Authorized but Unissued Shares

Our authorized but unissued shares of common stock and preferred stock are available for our Board to issue without stockholder approval. As noted above, our board of directors, without stockholder approval, has the authority under “—Preferred Stock” in our certificate of incorporation to issue preferred stock with rights superior to the rights of the holders of common stock, subject to certain conditions. As a result, preferred stock could be issued quickly, could adversely affect the rights of holders of common stock and could be issued with terms calculated to delay or prevent a change of control or make removal of management more difficult. We may use the additional shares of common stock and preferred stock for a variety of corporate purposes, including future public offerings to raise additional capital, corporate acquisitions and employee benefit plans.
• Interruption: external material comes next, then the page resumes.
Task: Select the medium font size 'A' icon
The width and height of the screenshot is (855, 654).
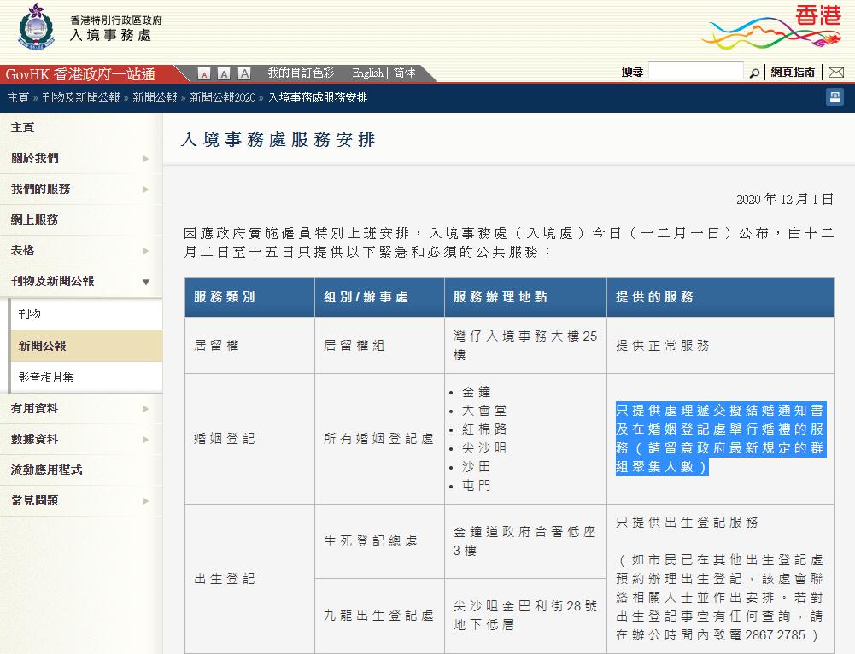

The existence of our authorized but unissued shares of common stock and preferred stock could render more difficult or discourage an attempt to obtain control of our company by means of a proxy contest, tender offer, merger or other transaction.

 


No Cumulative Voting

Under Delaware law, the right to vote cumulatively does not exist unless the certificate of incorporation specifically authorizes cumulative voting. Our certificate of incorporation does not provide for cumulative voting. Accordingly, a holder or group of holders of a majority of the shares of our common stock are able to elect all of the directors.

Provisions of Delaware Law Governing Business Combinations

We are subject to the “business combination” provisions of Section 203 the DGCL. In general, such provisions prohibit a publicly held Delaware corporation from engaging in various “business combination” transactions with any “interested stockholder” for a period of three years after the date of the transaction in which the person became an “interested stockholder,” unless:

 

the transaction is approved by the Board prior to the date the “interested stockholder” obtained such status;

 

upon consummation of the transaction which resulted in the stockholder becoming an “interested stockholder,” the “interested stockholder” owned at least 85% of the voting stock of the corporation outstanding at the time the transaction commenced, excluding for purposes of determining the number of shares outstanding those shares owned by (a) persons who are directors and also officers and (b) employee stock plans in which employee participants do not have the right to determine confidentially whether shares held subject to the plan will be tendered in a tender or exchange offer; or

 

on or subsequent to such date the “business combination” is approved by the Board and authorized at an annual or special meeting of stockholders by the affirmative vote of at least 66 2/3% of the outstanding voting stock which is not owned by the “interested stockholder.”

A “business combination” is defined to include mergers, asset sales and other transactions resulting in financial benefit to a stockholder. In general, an “interested stockholder” is a person who, together with affiliates and associates, owns 15% or more of a corporation’s voting stock or within three years did own 15% or more of a corporation’s voting stock. To our knowledge, none of such stockholders has a present intention to engage in any transaction which would constitute a “business combination.” The statute could prohibit or delay mergers or other takeover or change in control attempts with respect to us and, accordingly, may discourage attempts to acquire us.

Transfer Agent and Registrar

The transfer agent and registrar for our common stock is Computershare Trust Company, N.A.

Exchange Listing

Our common stock is listed on The Nasdaq Global Market under the symbol “SMTX.”